I was cautioned not to drive on the road for a couple hours just in case, to let the sealants set. It's not that the sealant was actually holding in the windows itself, it's just that it was along the inside edge of the rubber seal by the body opening.
One of the guys stood out back as a spotter and stopped traffic for me. I could back out into the road and reposition the motorhome alongside the shady tree line again.
From start to end, the job took about an hour and a half. These guys really did well and I am very pleased. The job looks good. They didn't damage anything, and I think the first flub with having the wrong windshields shipped by the third party company was frustrating for everyone all around. Yes, they didn't measure the first time before removing a window, like I had asked. But this time they were really very, very cautious! (with myself being a WatchDog might have something to do with it?)
Yarns like this are generally in the $20 to $30 a pound range. Most of these cones were three to five pounds. They were marked $6.99 for the large ones and $4.99 for the smaller ones. I asked the manager when was their pink tag 50% off day so I could come back and get them for half price. I explained I lived 30 plus miles away and was just in town for service on a vehicle. She said it wouldn't be until Friday, but she gave me the half price deal today if I bought a bunch of cones to get them off her shelf! LOL ... gladly!
I went home with all of these for less than $40!

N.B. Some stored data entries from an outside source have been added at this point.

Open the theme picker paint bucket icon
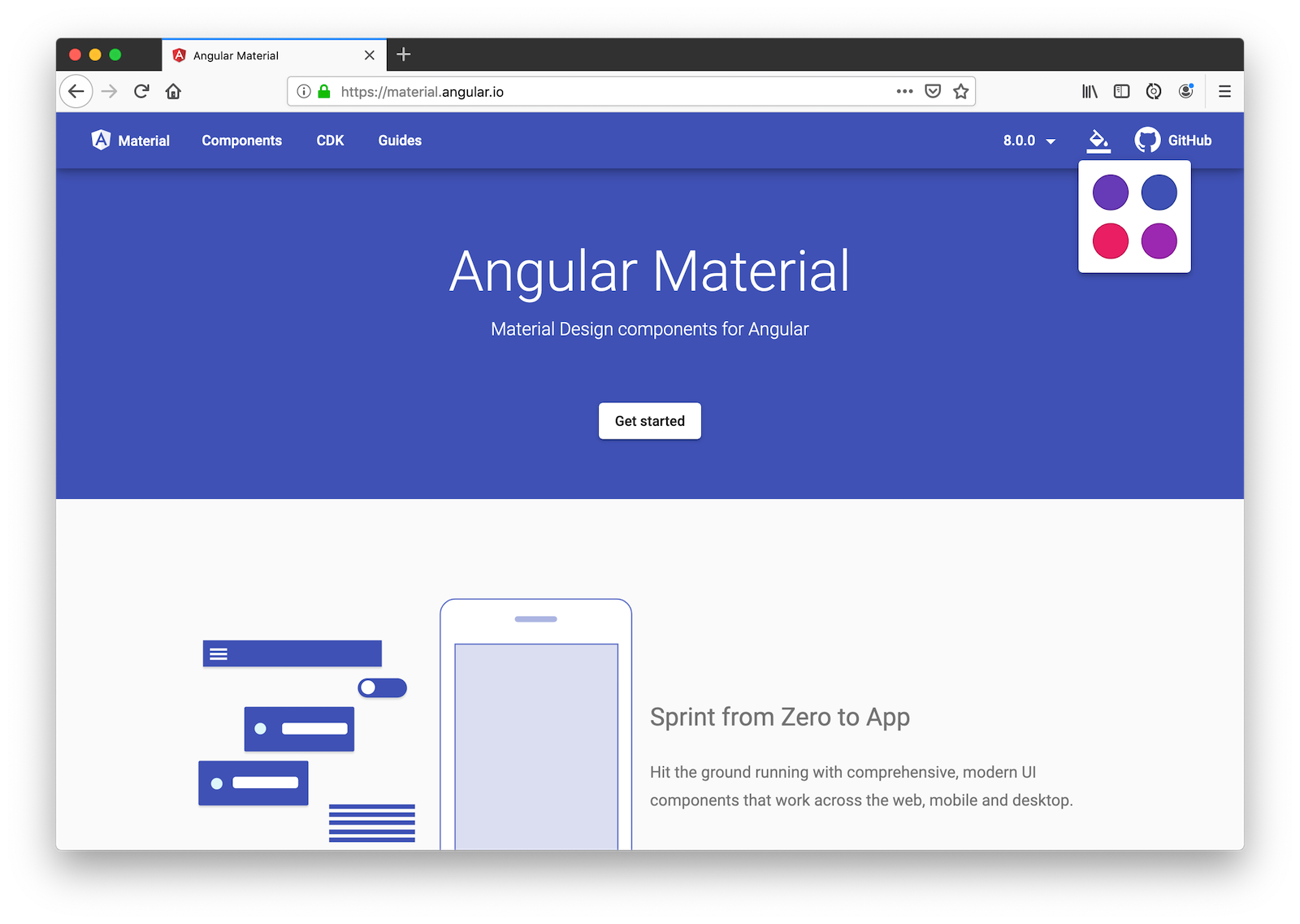The height and width of the screenshot is (924, 1300). pyautogui.click(x=1098, y=141)
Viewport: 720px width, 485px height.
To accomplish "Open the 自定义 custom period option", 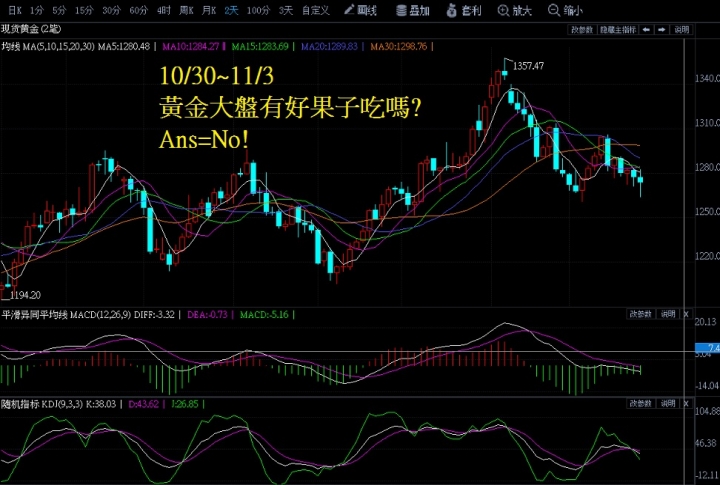I will point(315,10).
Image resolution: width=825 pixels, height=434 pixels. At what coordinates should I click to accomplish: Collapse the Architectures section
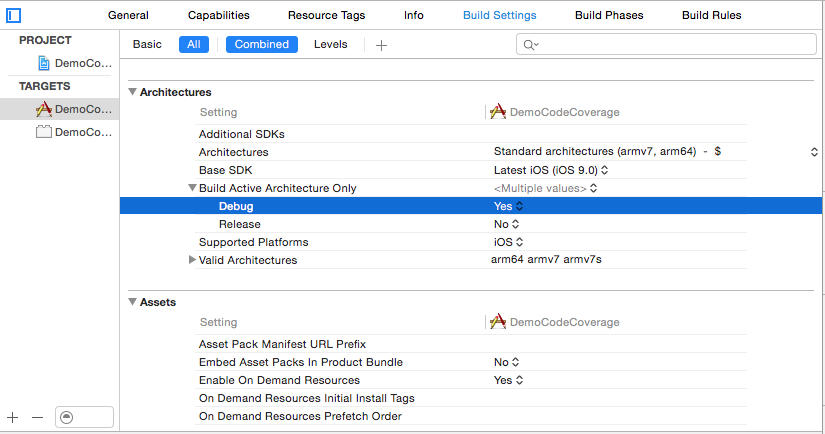133,92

The cone of cotton linen blend is great for kitchen towels woven on my looms. These cones of wool yarn are good for making socks on my sock knitting machine. Thin strands can sometimes be combined into combinations to be thick enough for the sock machine. They make interesting patterned socks.
I hauled the cones back to the motorhome in the heat of the noonday tropical blast of humidity. ICKY!

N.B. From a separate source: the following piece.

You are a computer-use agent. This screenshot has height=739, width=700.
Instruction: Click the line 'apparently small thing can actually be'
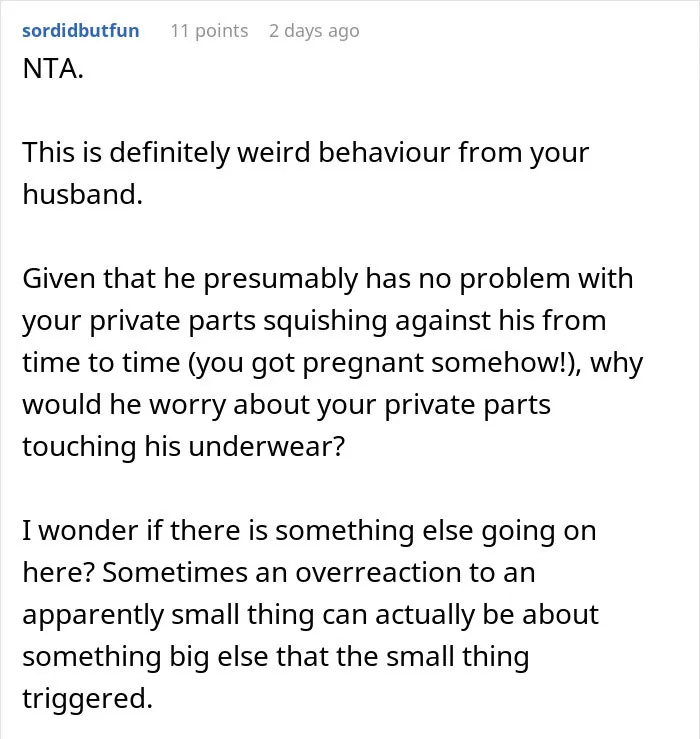coord(310,615)
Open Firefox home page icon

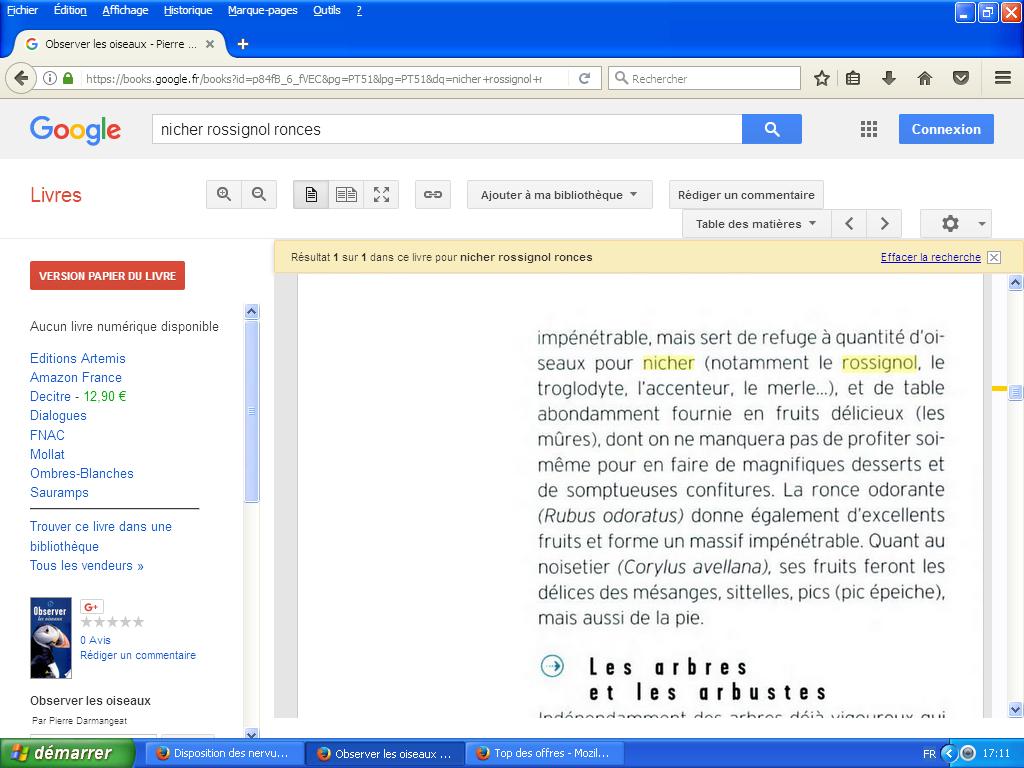[925, 78]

Not only was it a wonderful day that the windshields got done, but I found a bargain besides.
At noon I fired up the rig and drove on home with no incident. It is now safely parked in the yard and Steve was able to come home from work and examine the fine job that was done. He is pleased and we are happy to say we now have two new windshields that are free of chips or repairs.

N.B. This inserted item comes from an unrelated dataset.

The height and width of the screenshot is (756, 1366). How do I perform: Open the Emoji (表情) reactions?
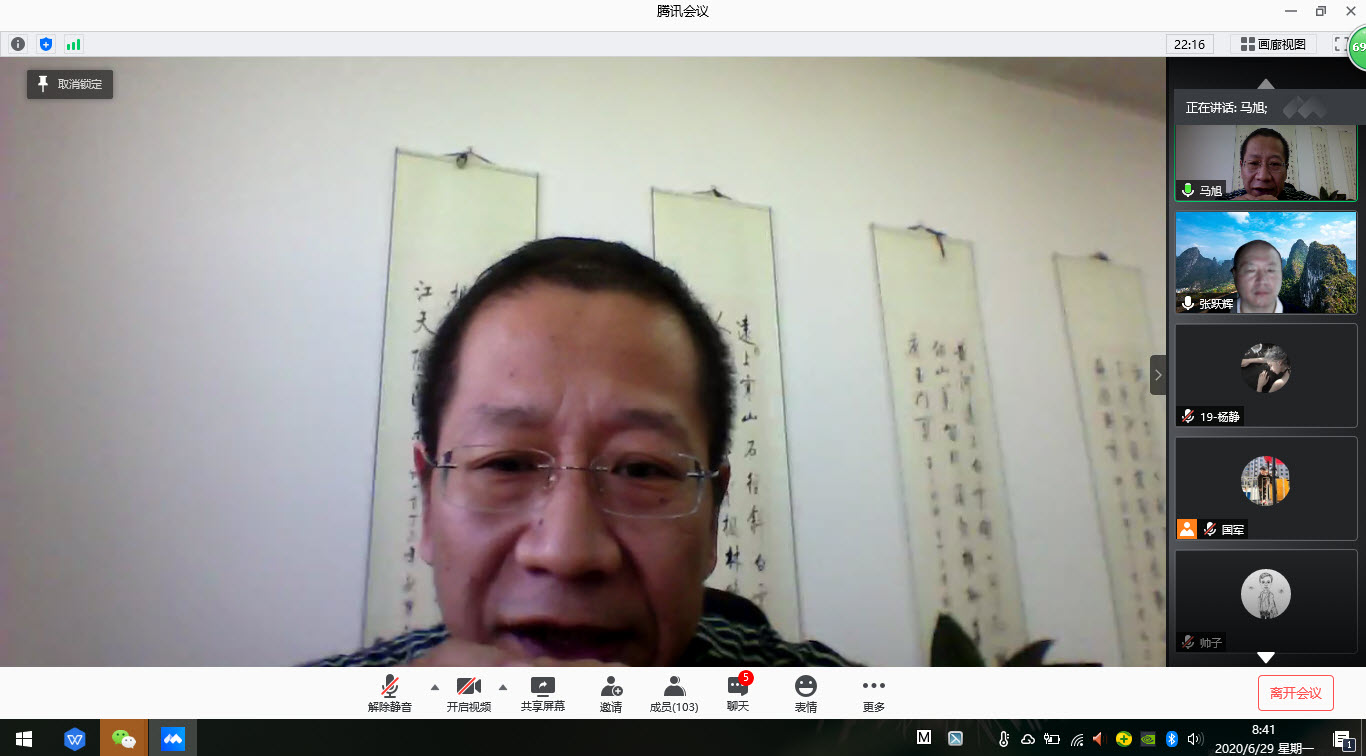click(805, 694)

I am happy to have remained with the rig during the repairs and able to take photos too. I explained to the workers that I write a travel blog with over 20,000 visits a month. Yup, over 20,000 times, people tune in each month to read the words I happen to type! Amazing to me-----
As for the post about the actual replacement work, I found it interesting and hope my other RV readers enjoy reading about the procedure. By reading other RV blogs and posts, we often learn a lot of what to do or not do when faced with a similar situation.
I hope that Tri City Glass, American Family Insurance and Safelite companies work well for everyone, not just someone documenting and publishing their process.
I also hope that next time someone pays attention when a customer makes a suggestion of making SURE things that the new items are double-checked before dismantling someone's property!!
Whether it's a man or a woman shouldn't make any difference in today's world, but sometimes it does. **Sigh** Next time I am faced with this type of situation, I am going to have to be even more forceful. Too bad that women who are forceful are labeled as "B*tches" in our society, while in contrast, a forceful man is considered being "Strong and has Leadership Qualities". Just something to think about in our present society and political climate.
As a fellow Safari-owning friend Mel stated: "Karen...Happy to hear that they finally got it right....(Sadly we have to become an expert at everything to get any coach work done correctly by "professionals")."